Confartigianato «Esclusi senza un perché dai mercatini»
TORTORETO. Continua la guerra dei mercatini estivi. Confartigianato, esclusa da Tortoreto, accusa il Comune: «La politica lascia la scelta ad un funzionario dell’ente, senza che venga indicato...
TORTORETO. Continua la guerra dei mercatini estivi. Confartigianato, esclusa da Tortoreto, accusa il Comune: «La politica lascia la scelta ad un funzionario dell’ente, senza che venga indicato espressamente e trasparentemente l’iter attraverso il quale siano state individuate le associazioni assegnatarie, nonché i criteri e i motivi per i quali sia stato anche ritenuto di disattendere gli obiettivi della giunta». La diatriba è annosa e investe da tempo quasi tutti i comuni della costa teramana.

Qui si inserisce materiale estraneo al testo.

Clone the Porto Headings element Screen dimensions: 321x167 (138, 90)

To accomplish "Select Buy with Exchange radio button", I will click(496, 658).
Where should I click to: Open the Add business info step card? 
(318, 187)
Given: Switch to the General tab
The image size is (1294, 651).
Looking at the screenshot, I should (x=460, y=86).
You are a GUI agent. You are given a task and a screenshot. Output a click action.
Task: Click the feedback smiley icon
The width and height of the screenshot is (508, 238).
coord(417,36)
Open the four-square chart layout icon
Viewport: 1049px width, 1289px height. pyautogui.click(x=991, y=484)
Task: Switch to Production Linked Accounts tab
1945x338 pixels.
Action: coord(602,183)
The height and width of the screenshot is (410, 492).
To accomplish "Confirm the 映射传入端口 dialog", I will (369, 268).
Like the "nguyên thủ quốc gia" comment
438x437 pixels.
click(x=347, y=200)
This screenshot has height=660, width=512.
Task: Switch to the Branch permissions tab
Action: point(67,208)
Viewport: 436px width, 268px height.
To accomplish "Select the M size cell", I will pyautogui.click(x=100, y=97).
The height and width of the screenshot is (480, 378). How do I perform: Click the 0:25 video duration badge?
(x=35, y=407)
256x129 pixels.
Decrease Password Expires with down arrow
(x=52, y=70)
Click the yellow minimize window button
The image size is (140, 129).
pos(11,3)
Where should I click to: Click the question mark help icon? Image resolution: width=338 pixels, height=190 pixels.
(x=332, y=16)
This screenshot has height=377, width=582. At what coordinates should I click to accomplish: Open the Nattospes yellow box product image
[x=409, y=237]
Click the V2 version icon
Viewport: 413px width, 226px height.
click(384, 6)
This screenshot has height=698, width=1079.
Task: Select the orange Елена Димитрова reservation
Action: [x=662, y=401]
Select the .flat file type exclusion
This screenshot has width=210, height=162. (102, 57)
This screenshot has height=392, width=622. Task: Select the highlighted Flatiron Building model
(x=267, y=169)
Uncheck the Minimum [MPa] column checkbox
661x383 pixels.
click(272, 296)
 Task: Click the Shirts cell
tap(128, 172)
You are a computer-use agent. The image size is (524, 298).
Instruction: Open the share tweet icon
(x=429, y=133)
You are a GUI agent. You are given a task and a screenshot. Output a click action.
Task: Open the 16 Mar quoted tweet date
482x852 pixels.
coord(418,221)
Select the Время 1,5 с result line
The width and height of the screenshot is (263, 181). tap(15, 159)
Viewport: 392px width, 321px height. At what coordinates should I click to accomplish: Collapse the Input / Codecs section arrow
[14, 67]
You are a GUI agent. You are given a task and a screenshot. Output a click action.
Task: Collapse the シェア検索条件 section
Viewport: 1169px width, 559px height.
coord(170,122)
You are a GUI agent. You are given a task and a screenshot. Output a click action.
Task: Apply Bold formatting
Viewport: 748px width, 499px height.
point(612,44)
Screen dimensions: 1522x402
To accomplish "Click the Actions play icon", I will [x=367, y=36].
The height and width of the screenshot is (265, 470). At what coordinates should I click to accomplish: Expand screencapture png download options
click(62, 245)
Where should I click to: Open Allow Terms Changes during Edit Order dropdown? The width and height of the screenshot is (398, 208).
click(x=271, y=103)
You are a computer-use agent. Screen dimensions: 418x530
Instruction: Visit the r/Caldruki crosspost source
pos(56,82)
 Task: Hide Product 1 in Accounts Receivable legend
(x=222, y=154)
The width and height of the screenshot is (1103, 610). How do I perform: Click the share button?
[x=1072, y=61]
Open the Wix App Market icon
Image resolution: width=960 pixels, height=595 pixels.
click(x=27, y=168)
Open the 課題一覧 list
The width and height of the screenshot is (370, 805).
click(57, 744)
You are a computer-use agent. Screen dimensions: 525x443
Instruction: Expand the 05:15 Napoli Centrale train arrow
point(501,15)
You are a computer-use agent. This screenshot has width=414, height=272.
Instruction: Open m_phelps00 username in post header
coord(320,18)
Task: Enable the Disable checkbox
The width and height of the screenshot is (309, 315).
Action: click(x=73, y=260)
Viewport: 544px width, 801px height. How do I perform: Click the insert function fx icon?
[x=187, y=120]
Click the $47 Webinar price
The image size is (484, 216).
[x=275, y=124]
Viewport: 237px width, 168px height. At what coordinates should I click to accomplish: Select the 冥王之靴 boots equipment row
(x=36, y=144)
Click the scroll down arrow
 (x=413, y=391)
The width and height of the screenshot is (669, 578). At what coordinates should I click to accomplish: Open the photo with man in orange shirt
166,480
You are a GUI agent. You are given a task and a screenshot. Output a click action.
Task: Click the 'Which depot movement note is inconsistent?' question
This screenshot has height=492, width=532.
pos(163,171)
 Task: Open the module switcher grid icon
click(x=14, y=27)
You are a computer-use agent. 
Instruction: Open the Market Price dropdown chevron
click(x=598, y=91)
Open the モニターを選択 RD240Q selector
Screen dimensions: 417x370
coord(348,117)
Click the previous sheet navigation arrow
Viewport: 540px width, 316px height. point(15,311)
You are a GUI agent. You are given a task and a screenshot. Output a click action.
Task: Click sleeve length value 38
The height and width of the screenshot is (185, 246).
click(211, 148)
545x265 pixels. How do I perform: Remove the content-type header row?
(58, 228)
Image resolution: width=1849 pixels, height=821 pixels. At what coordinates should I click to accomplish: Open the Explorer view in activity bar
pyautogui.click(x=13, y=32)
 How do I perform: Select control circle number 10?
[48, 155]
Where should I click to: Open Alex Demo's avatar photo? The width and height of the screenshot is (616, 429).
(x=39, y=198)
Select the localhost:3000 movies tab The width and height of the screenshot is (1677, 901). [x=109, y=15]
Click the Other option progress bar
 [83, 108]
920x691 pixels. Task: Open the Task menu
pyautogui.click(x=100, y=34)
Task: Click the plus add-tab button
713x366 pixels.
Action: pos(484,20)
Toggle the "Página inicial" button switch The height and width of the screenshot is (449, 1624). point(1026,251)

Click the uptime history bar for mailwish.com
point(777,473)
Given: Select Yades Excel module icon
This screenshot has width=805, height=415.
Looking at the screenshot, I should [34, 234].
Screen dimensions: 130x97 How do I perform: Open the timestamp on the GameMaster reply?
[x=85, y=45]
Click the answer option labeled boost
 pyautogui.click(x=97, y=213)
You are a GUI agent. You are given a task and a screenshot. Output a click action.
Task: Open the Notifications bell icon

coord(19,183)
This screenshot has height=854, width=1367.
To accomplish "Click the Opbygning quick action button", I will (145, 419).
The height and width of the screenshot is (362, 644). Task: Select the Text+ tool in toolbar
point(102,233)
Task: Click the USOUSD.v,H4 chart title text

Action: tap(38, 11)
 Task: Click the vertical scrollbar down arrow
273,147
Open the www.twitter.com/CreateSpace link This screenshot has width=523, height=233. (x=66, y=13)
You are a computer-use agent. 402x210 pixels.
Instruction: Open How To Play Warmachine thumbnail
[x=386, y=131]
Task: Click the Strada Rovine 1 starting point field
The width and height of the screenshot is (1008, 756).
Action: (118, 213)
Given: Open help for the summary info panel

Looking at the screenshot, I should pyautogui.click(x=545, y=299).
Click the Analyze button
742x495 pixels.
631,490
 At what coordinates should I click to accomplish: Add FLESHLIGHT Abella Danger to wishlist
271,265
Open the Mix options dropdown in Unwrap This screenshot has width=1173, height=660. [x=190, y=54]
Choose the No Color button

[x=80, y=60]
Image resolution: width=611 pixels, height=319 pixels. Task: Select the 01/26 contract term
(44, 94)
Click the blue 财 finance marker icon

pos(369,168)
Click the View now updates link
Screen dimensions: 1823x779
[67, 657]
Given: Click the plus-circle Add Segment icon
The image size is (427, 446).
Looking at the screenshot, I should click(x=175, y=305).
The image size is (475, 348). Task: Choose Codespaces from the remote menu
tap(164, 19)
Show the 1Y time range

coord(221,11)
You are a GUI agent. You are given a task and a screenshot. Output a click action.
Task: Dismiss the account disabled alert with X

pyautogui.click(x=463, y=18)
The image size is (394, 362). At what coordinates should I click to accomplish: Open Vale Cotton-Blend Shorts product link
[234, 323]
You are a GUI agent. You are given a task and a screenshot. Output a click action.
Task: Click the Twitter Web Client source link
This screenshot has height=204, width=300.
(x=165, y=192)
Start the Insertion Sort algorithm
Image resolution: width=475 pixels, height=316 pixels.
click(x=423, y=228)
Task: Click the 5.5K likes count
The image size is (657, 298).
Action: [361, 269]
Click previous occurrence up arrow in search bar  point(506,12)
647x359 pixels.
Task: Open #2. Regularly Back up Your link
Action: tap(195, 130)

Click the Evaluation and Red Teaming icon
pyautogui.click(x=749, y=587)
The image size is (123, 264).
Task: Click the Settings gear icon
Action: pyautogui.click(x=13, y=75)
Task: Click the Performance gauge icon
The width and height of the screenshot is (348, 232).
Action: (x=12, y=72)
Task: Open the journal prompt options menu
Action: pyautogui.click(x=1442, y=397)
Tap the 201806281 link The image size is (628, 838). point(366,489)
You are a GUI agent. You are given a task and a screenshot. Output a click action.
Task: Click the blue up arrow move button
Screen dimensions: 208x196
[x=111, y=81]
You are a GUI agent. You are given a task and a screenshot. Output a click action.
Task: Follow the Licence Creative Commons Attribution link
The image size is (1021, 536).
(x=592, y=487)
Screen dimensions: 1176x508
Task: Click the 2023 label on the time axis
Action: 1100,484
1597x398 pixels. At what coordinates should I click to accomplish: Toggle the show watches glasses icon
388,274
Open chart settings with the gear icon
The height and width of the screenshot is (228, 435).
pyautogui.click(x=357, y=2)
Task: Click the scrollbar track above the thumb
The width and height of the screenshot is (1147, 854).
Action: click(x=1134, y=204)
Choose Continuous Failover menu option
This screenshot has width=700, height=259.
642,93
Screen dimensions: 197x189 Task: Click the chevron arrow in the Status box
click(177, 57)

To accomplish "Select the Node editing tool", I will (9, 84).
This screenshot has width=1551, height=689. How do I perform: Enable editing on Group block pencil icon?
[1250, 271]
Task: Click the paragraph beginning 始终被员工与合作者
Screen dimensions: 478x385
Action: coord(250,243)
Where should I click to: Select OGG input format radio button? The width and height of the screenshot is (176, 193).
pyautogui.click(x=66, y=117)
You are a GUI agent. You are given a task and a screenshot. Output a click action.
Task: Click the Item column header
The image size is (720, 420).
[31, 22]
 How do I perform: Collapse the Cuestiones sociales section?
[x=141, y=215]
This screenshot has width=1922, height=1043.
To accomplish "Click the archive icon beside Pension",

La nuova polemica di Confartigianato fa riferimento all’atto con cui i mercatini estivi straordinari sul lungomare, cioè quello del primo fine settimana di giugno e la fiera della festa di Ferragosto, sono stati assegnati a Confesercenti e Confcommercio, mentre quelli stagionali del martedì in via Carducci e del giovedì in piazza Garibaldi all’associazione Artigiani in Movimento di Alba Adriatica. Scrive quindi la Confartigianato: «Il funzionario ha prodotto un atto discrezionale e non trasparente, in quanto nella comunicazione a noi inviata in cui veniamo esclusi da tutti i mercatini, non vi sono riportate le motivazioni che hanno condotto lo stesso ad assegnare a due sole associazioni su sette tutti gli eventi di questo tipo autorizzati. Ad una sono state assegnate sei giornate, all’altra associazione, “sconosciuta”, ben 23. Ad oggi la nostra associazione non è stata messa in condizione di conoscere i criteri della scelta. Ricordiamo che l’anno scorso con una riunione con tutte la associazioni richiedenti, si decise insieme di assegnare ad ognuna i mercatini previsti, mentre il sindaco Domenico Piccioni ci aveva ribadito l’interesse dell’amministrazione a volere dei mercatini di qualità e di vero artigianato».
Quindi la minaccia: «Se persisterà la situazione di incertezza, ci vedremo costretti a tutelarci nelle sedi opportune per avere il riconoscimento dei nostri diritti e degli associati che rappresentiamo in numero molto superiore rispetto alle altre associazioni».(l.t.)